# [Given records]
•••••

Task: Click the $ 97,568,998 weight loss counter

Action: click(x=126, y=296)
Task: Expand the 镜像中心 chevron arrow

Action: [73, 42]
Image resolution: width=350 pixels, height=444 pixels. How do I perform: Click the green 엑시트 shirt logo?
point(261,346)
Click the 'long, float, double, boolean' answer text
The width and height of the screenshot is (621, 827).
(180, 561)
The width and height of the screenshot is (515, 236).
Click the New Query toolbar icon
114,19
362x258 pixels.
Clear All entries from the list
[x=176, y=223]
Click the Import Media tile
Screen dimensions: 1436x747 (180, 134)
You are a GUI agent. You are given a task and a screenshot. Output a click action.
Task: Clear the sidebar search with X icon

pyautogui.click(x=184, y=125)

•••••

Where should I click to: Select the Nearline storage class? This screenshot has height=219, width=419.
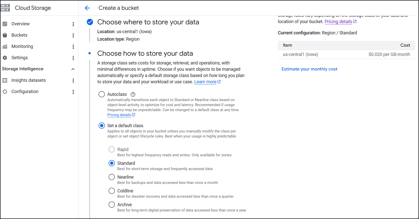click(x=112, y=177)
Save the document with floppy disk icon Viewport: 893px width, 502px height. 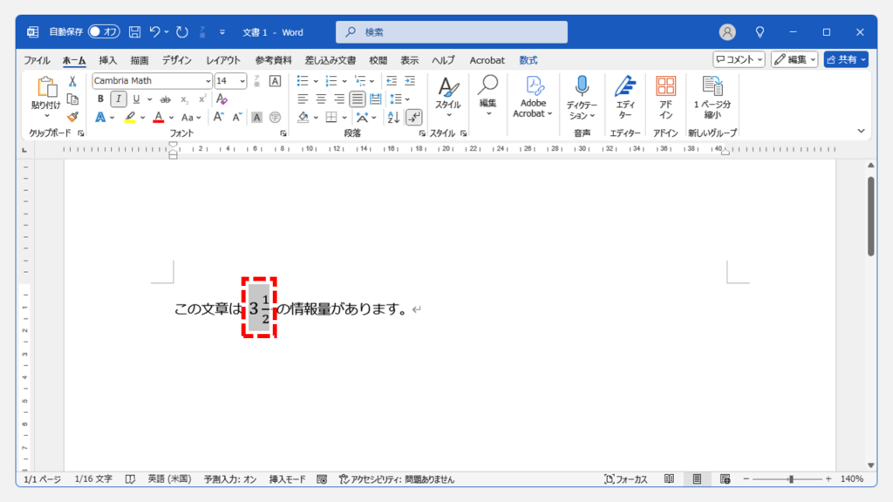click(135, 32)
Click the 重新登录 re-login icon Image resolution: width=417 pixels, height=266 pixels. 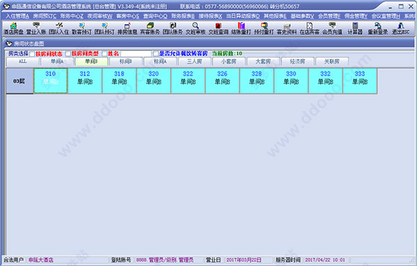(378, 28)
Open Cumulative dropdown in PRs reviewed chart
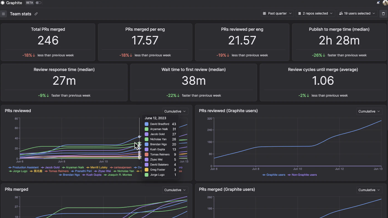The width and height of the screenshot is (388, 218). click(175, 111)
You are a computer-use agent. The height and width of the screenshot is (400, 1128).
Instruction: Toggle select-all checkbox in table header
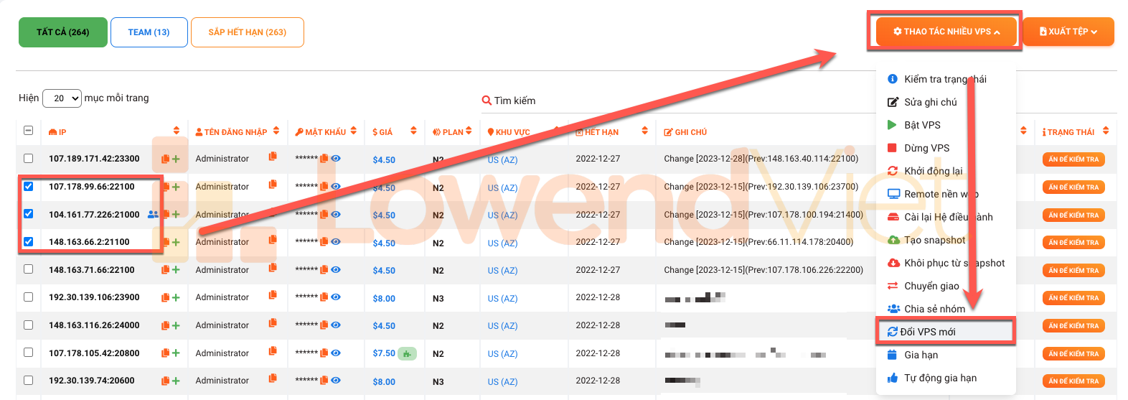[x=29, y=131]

•••••

# [What the exercise asks]
Nothing should appear in the answer except the lines above from the line with "Task: Click the" through the line with "362x258 pixels.", both included, written out exactly.

# [Final answer]
Task: Click the $ 97,568,998 weight loss counter

Action: click(x=126, y=296)
Task: Expand the 镜像中心 chevron arrow

Action: [73, 42]
Image resolution: width=350 pixels, height=444 pixels. How do I perform: Click the green 엑시트 shirt logo?
point(261,346)
Click the 'long, float, double, boolean' answer text
The width and height of the screenshot is (621, 827).
(180, 561)
The width and height of the screenshot is (515, 236).
Click the New Query toolbar icon
114,19
362x258 pixels.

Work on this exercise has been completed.